‘Marilyn Monroe’s death was a COVER-UP’ Shock claim after coroner’s tests destroyed

Actress and model Marilyn Monroe was found dead in her Los Angeles home on August 5, 1962, from an overdose.

But when a suicide note was never discovered and discrepancies in her case arose, conspiracies began to whirl that the movie icon was actually murdered.

Ahead of the singer’s would-be 83rd birthday on June 1, the explosive claims have re-emerged.

In the 2016 Marilyn Monroe Declassified documentary, private investigator Timothy Cooper revealed that the first sign not all was as it seemed was when there were two coroners’ reports.

“I do not believe this case is totally closed”

Dr Thomas Noguchi, coroner

“There can’t be discrepancies, there can’t be a conflict,” she said. “When a person dies, there can only be one coroner’s report.

“There can’t be two. If there’s two, there’s a cover-up.”
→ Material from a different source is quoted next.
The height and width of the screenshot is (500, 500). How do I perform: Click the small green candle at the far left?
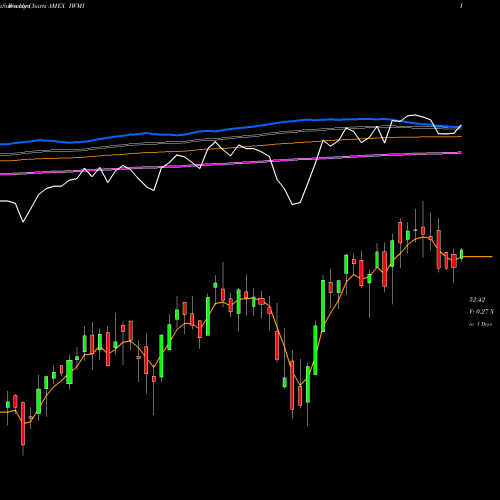point(8,405)
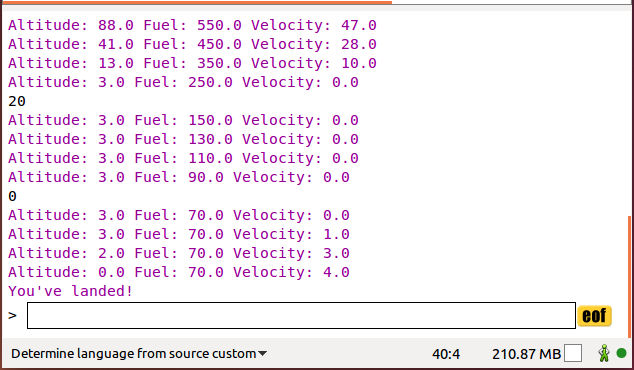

Both coroners ruled that Marilyn died by “probable suicide” and Dr Thomas Noguchi, in particular, refused to definitively say she killed herself.

In the clip from 1962, he says: “There was no suicide note, and it was certainly not a typical suicide scene.”

To get a more complete understanding of the cause of death, Dr Noguchi sent organ specimens for microscopic analysis.

Cooper went one step further and claimed Noguchi’s findings were overruled because of “politics”.

It wasn’t the only piece of evidence that went missing.

The police files disappeared, with officials claiming they were “destroyed in compliance with departmental procedures”.

And photos of Marilyn’s body were also apparently destroyed.

It led John Miner, the Deputy District Attorney for Los Angeles, to later admit: “I should have called for a criminal investigation but almost all of the evidence had been destroyed.”

It comes after conspiracists claimed Tupac was interviewed years after his death.